* Begin ARTICLE *

# Who is still shooting Field Archery right now



## jarlicker (Jul 29, 2002)

I have been getting in at least 28 targets in one day over a weekend for awhile. A couple 14 target halves during the week after work.

Last Saturday shot 42 Targets, 28 on Sunday with two Vegas Indoor Rounds in the Morning. Yes, I was totally whipped. Sometimes I still just cant get enough of this stuff.

PSargeant and I are shooting at New River Bowhunters in Galax, VA. this Sunday. This is one of my favorite Field Ranges any where. Just a beautifull setting. A lot of real field archery shots.

Come on out.


----------



## VA Vince (Aug 30, 2005)

Joe- I gave up a while ago and started working on the indoor game. I do love field but this was a bad year for me outdoors. Will give it a go again next year.
Congrats again on your shooting this year.


----------



## Dave T (Mar 24, 2004)

I started an indoor league in October (Vegas 450) but because I live in the desert and the winters are mild, I shoot field all year round. I manage at least one 28 target field round a week and more if I can get out there. As a barebow recurve shooter I need lots of practice. (smiley face goes here)

Dave


----------



## archerycharlie (Nov 4, 2002)

With the onset of hunting season i don't have enough time for field now.

We have started to shoot indoors also. 

On the nights we shoot indoors i don't go hunting as it starts at 6pm and don't get out of woods after 7pm. 

But in the summer i shoot all the field i can get time for. AC


----------



## James Thurman (Feb 3, 2004)

* End ARTICLE *
* Begin EXERCISE INPUT *

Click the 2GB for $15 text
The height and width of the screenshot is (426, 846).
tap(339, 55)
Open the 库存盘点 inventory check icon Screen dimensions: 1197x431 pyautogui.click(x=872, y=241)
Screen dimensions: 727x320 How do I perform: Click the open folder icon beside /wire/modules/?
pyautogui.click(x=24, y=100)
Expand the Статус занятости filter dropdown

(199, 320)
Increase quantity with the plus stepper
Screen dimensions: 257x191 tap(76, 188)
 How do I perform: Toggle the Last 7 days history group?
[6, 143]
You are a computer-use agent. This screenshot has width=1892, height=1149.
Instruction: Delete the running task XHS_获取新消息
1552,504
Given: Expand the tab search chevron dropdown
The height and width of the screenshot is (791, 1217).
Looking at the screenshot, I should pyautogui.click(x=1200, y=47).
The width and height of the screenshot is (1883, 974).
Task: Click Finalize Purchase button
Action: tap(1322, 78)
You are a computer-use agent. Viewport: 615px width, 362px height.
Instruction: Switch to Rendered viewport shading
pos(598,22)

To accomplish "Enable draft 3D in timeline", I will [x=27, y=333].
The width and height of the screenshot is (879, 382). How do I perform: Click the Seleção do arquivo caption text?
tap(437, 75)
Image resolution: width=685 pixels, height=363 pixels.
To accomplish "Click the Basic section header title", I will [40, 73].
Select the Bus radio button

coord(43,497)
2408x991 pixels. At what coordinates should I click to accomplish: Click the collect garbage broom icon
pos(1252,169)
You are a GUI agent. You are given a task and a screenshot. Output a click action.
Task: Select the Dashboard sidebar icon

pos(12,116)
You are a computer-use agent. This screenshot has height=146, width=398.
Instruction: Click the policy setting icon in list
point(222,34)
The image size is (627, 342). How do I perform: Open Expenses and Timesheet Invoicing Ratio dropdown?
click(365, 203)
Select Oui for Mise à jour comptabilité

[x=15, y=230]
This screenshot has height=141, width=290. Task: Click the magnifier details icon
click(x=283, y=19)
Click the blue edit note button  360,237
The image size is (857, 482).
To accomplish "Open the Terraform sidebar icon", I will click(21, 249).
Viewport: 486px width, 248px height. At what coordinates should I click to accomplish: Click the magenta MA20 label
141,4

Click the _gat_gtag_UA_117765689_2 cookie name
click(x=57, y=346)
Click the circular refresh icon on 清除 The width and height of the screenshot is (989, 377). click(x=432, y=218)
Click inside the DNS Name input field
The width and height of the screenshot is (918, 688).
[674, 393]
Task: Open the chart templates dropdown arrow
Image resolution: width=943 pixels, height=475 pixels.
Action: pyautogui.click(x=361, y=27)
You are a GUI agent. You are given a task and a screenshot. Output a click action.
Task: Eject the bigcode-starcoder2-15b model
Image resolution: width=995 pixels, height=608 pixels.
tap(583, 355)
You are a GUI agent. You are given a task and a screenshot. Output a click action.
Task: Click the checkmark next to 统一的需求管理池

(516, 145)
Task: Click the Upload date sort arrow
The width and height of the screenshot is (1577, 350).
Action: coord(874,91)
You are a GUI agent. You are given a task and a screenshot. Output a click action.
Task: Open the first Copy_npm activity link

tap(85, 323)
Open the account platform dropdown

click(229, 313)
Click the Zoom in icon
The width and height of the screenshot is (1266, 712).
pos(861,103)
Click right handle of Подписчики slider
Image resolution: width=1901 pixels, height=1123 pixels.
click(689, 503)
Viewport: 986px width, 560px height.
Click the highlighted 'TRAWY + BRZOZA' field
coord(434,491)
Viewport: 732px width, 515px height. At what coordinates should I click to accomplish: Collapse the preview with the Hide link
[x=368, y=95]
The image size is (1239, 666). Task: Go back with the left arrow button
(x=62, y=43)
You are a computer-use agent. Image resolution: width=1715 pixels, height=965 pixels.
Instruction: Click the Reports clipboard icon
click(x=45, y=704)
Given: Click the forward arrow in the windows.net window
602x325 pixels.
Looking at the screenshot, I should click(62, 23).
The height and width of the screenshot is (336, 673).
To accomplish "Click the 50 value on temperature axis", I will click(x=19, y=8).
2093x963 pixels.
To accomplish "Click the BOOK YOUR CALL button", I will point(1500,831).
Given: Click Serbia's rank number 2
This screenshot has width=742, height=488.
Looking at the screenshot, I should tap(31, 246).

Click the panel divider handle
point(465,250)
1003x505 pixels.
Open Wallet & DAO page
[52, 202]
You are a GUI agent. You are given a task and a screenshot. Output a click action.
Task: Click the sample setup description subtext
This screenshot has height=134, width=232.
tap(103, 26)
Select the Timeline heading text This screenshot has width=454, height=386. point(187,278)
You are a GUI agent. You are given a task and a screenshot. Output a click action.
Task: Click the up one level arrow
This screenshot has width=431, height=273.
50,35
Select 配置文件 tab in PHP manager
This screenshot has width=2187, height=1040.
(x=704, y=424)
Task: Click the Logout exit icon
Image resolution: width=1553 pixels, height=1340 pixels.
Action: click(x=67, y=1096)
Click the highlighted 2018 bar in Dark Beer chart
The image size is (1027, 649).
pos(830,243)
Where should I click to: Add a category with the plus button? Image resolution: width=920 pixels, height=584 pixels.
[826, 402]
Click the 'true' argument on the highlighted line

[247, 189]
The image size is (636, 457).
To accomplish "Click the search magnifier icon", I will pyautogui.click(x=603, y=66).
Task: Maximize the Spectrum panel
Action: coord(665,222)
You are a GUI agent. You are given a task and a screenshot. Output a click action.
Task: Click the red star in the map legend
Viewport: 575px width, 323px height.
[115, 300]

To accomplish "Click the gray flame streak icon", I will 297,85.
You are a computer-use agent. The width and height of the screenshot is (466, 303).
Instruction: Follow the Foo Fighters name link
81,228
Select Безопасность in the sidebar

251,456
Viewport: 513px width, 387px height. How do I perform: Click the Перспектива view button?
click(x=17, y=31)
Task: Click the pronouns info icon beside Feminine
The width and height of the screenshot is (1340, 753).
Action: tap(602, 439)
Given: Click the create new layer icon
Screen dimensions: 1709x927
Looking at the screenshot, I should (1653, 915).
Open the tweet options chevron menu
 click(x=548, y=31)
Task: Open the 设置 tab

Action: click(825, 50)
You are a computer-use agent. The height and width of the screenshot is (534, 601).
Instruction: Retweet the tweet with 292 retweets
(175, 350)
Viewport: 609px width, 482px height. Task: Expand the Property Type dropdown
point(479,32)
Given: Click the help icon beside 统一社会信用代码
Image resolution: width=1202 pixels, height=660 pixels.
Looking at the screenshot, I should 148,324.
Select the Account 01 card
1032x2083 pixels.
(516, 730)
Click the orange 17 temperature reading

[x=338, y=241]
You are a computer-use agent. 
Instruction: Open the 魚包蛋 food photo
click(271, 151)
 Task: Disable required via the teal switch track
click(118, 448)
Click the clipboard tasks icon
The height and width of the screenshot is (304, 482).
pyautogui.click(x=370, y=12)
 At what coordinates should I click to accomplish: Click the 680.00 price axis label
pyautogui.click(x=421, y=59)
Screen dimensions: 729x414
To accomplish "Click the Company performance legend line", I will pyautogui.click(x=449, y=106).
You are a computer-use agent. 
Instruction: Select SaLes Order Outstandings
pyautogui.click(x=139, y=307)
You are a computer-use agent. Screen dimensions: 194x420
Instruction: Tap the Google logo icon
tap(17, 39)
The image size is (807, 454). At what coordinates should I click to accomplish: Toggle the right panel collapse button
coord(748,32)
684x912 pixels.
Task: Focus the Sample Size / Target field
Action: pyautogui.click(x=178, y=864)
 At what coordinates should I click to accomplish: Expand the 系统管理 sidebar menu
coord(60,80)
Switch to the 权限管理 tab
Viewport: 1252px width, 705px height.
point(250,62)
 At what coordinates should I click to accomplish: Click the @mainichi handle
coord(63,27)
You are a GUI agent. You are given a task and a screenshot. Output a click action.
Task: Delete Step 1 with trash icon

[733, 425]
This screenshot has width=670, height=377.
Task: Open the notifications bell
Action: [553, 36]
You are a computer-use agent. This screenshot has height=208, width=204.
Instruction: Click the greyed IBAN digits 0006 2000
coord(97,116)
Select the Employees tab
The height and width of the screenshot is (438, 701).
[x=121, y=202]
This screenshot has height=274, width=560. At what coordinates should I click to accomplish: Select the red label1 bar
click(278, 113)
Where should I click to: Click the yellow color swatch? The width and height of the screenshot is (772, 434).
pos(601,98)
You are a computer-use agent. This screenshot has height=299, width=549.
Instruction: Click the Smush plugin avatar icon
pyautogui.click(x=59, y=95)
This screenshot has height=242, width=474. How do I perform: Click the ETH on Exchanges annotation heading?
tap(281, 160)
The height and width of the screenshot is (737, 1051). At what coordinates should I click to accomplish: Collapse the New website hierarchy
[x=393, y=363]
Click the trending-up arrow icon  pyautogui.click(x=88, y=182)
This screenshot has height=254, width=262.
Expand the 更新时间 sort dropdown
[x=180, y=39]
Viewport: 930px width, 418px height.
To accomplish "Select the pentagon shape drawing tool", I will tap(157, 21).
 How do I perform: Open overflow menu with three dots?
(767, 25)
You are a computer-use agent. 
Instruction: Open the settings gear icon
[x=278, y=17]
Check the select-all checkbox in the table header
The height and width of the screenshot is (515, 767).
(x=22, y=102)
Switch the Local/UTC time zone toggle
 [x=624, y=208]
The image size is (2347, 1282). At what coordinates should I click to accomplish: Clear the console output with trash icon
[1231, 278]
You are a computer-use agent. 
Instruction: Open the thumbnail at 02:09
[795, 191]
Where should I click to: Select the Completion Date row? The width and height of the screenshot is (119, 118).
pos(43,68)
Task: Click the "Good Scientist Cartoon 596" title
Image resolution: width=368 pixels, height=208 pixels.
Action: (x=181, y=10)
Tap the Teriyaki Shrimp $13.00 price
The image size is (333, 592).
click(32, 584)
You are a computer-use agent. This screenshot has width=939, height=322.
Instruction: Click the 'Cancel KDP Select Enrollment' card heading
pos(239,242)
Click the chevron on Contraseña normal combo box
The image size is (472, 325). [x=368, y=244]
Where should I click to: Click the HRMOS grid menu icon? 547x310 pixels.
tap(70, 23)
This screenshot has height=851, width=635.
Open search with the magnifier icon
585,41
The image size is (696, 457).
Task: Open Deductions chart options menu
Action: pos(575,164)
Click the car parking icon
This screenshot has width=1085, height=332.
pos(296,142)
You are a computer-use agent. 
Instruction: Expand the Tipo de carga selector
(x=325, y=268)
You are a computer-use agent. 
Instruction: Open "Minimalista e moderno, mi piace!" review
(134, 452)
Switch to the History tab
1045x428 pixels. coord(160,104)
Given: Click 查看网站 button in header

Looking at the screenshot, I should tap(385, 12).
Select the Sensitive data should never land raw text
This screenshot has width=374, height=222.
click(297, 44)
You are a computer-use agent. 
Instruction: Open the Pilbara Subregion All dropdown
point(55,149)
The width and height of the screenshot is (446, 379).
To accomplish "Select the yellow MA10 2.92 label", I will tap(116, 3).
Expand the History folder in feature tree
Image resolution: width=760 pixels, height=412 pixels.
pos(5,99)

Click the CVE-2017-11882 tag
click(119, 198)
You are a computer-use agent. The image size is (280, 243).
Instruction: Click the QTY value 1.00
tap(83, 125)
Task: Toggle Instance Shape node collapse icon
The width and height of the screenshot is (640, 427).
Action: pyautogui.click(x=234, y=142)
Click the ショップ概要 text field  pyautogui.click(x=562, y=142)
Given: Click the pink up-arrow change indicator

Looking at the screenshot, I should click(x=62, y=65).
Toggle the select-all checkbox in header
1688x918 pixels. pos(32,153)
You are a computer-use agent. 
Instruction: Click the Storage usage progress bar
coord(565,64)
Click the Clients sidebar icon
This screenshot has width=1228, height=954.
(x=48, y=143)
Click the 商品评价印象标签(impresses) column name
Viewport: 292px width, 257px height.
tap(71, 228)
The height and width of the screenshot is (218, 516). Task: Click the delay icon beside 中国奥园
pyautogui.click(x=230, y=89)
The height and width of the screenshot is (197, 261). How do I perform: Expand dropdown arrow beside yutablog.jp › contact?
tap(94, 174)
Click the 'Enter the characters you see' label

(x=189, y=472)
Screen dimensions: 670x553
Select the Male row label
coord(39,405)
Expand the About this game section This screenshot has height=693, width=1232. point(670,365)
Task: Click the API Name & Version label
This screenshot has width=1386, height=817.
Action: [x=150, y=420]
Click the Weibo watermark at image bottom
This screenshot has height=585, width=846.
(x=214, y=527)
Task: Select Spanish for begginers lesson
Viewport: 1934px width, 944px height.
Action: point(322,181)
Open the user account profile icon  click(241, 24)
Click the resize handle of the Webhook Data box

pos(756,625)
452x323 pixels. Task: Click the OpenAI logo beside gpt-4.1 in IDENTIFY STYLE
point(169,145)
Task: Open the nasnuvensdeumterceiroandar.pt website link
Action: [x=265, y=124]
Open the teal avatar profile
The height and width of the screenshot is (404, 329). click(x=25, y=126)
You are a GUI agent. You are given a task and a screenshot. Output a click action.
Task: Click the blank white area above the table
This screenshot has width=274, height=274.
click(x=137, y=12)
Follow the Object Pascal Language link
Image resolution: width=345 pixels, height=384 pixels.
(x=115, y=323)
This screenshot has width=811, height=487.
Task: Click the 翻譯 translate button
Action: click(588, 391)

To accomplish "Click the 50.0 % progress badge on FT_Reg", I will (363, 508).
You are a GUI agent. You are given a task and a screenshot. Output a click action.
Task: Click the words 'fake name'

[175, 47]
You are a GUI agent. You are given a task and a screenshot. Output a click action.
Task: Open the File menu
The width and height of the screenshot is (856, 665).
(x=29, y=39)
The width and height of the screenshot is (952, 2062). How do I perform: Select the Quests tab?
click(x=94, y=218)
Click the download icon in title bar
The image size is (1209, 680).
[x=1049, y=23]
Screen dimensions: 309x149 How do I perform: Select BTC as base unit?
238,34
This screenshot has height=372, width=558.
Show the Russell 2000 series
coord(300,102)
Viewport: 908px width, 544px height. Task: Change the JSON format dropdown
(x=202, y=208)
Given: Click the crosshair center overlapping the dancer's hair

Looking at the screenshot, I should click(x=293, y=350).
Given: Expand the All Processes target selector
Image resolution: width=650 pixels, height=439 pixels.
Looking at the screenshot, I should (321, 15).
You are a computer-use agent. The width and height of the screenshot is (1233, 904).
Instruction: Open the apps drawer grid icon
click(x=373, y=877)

* End EXERCISE INPUT *

=== SHORT PROBLEM 1 ===
Reproduce the part of the field archery thread that opens with the words containing "# Who is still" and closes with "of this stuff.".
=== SHORT PROBLEM 2 ===
Arrange the part of the rows that opens with the line containing "The image size is (1239, 666)." and closes with the line containing "I will point(1500,831)." as a Markdown table with the columns No. and Line. Number each line in order and leave out blank ones.
The field archery thread and the rows have no connection to each other.

=== SOLUTION 1 ===
# Who is still shooting Field Archery right now



## jarlicker (Jul 29, 2002)

I have been getting in at least 28 targets in one day over a weekend for awhile. A couple 14 target halves during the week after work.

Last Saturday shot 42 Targets, 28 on Sunday with two Vegas Indoor Rounds in the Morning. Yes, I was totally whipped. Sometimes I still just cant get enough of this stuff.

=== SOLUTION 2 ===
| No. | Line |
|---|---|
| 1 | The image size is (1239, 666). Task: Go back with the left arrow button |
| 2 | (x=62, y=43) |
| 3 | You are a computer-use agent. Image resolution: width=1715 pixels, height=965 pixels. |
| 4 | Instruction: Click the Reports clipboard icon |
| 5 | click(x=45, y=704) |
| 6 | Given: Click the forward arrow in the windows.net window |
| 7 | 602x325 pixels. |
| 8 | Looking at the screenshot, I should click(62, 23). |
| 9 | The height and width of the screenshot is (336, 673). |
| 10 | To accomplish "Click the 50 value on temperature axis", I will click(x=19, y=8). |
| 11 | 2093x963 pixels. |
| 12 | To accomplish "Click the BOOK YOUR CALL button", I will point(1500,831). |